(Stored records)
● ● ● ● ●
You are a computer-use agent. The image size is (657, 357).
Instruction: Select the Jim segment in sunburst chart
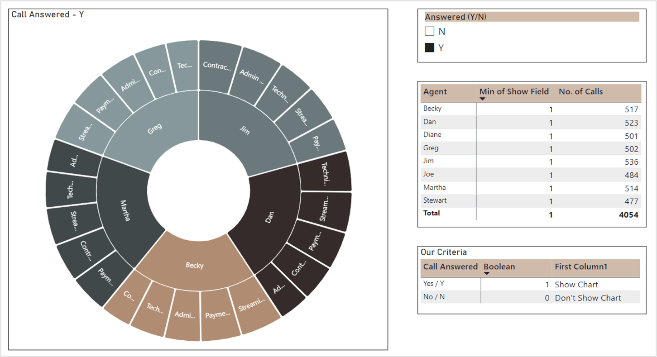pyautogui.click(x=245, y=130)
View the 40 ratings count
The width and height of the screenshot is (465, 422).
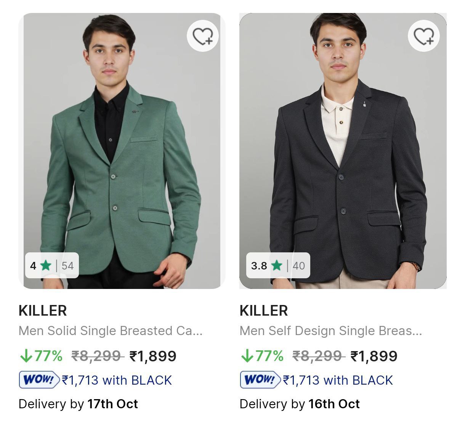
● ● ● ● ●
TASK STATEMENT
Could the data above be returned in full, exactly, with every image left out?

TASK RESPONSE
You are a computer-use agent. The image size is (657, 357).
Instruction: Select the Jim segment in sunburst chart
pyautogui.click(x=245, y=130)
View the 40 ratings count
The width and height of the screenshot is (465, 422).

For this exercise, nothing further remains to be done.